A Obtusa Simplicidade do Ser

Compartilhe:

Lançamento: 27.09.2008
Produzido por biu

Youtube – Amazon –  Deezer –  eMusicGoogle PlayiTunesiTunesRdioSpotify – Tratore

Canções de morte

Imagine que você é convidado a fazer parte de um CD de uma banda que você gosta muito. Comigo aconteceu.

Conheci a Katarse quando eles mandaram pra gente “A Prosaica Onipresença da Criatura”, em 2006. Nesse primeiro CD, ao optarem por assumir riscos, quando erravam ainda estavam acima da média do resto das bandas. E quando acertavam, aí meu caro amigo… aí então é que não tinha mesmo pra ninguém. O resultado foram músicas fantásticas como “Fênix”, “O Céu” e “Tortura Nunca Dantes Catalogada”. Gostei tanto que escrevi a resenha e, na primeira oportunidade, fui no show.

No show fiquei espantado.
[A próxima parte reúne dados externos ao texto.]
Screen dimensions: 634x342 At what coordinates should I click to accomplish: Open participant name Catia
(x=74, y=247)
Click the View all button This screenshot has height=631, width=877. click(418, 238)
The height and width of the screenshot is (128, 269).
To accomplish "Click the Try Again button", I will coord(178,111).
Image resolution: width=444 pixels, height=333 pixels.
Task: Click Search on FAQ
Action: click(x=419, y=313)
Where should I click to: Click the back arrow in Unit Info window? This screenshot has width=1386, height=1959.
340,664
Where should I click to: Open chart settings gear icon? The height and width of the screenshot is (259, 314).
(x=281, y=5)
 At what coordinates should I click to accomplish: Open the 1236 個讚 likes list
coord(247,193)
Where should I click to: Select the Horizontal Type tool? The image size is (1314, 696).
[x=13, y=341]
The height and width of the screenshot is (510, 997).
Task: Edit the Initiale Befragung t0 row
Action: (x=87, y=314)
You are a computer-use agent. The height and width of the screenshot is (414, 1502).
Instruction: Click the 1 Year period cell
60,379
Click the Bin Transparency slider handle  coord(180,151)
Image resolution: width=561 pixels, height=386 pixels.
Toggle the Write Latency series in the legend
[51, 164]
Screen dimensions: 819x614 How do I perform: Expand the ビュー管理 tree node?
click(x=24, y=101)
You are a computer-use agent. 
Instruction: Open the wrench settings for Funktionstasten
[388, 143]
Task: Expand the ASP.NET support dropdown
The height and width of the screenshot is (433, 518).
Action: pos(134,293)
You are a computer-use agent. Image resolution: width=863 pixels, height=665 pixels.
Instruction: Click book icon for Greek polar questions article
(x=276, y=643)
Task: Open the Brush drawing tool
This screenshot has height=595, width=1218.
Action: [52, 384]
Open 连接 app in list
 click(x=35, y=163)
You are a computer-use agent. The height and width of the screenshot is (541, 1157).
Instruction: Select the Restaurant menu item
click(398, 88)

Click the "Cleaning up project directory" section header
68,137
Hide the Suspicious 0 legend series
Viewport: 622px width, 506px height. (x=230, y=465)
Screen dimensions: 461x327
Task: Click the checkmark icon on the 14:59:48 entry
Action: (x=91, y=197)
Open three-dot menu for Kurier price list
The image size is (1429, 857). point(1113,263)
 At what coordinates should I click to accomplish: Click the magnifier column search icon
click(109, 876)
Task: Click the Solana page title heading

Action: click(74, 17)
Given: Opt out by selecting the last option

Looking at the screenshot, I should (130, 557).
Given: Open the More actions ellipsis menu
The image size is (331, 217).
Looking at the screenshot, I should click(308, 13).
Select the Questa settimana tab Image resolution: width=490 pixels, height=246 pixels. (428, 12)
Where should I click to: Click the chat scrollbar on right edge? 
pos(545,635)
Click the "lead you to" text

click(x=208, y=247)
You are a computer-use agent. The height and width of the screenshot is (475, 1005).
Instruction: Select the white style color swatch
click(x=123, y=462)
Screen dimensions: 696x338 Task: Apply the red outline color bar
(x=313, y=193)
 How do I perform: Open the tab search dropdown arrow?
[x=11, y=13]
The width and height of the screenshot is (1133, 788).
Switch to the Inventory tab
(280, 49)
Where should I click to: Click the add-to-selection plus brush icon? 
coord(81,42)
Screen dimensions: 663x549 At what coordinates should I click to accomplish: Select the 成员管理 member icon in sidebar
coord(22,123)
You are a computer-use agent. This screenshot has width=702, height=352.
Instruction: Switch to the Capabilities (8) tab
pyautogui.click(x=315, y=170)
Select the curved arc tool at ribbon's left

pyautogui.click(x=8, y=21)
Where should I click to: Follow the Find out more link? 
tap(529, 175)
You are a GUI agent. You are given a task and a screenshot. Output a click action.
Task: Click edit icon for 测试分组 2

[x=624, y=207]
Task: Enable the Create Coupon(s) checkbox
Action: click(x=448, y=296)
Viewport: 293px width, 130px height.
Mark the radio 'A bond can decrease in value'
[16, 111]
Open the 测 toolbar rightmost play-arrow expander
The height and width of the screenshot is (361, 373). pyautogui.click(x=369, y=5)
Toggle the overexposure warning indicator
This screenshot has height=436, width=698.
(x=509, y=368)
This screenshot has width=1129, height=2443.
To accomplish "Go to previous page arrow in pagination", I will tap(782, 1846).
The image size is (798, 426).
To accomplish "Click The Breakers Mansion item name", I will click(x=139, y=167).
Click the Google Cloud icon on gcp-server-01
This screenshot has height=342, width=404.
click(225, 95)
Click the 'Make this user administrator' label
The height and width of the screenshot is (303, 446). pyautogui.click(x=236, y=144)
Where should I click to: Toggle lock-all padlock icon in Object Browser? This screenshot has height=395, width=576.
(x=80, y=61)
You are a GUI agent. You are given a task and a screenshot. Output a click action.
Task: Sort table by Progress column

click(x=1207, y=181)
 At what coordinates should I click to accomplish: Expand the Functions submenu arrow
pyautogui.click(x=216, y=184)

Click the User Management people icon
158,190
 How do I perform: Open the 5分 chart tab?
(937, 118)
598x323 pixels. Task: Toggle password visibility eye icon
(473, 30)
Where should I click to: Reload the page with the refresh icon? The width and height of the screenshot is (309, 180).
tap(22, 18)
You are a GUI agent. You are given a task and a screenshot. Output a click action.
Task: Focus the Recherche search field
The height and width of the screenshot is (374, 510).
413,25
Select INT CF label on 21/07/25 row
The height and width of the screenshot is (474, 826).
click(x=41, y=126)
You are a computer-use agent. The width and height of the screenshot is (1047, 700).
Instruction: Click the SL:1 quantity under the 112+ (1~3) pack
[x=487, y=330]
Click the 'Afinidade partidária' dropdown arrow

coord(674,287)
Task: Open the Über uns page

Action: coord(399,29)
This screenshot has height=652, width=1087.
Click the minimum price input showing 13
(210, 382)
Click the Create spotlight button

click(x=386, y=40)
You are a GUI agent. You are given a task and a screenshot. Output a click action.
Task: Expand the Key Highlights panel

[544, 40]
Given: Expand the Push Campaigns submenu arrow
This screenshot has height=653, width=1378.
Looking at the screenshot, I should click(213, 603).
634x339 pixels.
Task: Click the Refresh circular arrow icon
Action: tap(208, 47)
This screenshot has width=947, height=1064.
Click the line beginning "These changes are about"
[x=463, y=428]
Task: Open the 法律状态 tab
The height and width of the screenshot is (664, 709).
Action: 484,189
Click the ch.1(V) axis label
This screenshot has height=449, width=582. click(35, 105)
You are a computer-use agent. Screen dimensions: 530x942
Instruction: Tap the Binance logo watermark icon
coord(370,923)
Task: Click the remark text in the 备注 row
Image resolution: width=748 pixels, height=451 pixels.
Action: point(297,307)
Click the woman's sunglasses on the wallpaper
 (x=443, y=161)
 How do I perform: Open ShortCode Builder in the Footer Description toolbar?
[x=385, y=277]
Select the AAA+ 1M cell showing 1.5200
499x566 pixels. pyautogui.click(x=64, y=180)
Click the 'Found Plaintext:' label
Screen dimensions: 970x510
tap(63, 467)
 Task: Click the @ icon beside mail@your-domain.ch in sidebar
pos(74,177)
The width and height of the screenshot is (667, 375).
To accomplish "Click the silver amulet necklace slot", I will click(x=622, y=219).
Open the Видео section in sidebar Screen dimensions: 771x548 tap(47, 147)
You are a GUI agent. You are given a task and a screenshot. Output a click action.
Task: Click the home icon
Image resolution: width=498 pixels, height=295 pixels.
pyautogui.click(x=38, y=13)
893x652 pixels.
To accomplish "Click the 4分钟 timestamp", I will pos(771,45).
Além das músicas do CD que eu conhecia – e que eu achava que era o primeiro álbum – tinha mais um monte. Um monte que o público cantava junto! Eram músicas com um quê de esquisitas e um quê de hits ao mesmo tempo. Fiquei louco pra escrever sobre o show no Roquenrou, mas como a falta de tempo – a preguiça – são sempre enormes…

Aí, graças à internet e aos genéricos de ICQ da vida, mantive contato com o vocalista da banda, T. Greguol. E com o tempo descobri de onde vinham as músicas que eu ouvi no show. T. tinha 3 CDs lançados antes da “Prosaica Onipresença da Criatura”!!

Reza a lenda que T. Greguol resolveu montar uma banda para que mais pessoas pudessem ler as poesias que escrevia. E é nas letras que a Katarse guarda as particularidades mais interessantes. Greguol é capaz de criar frases diferentes, contraditórias e divertidas com palavras inesperadas. São letras sempre urgentes, sem paciência pra qualquer lapidação, com grandes sacadas e temas estranhos aqui e ali.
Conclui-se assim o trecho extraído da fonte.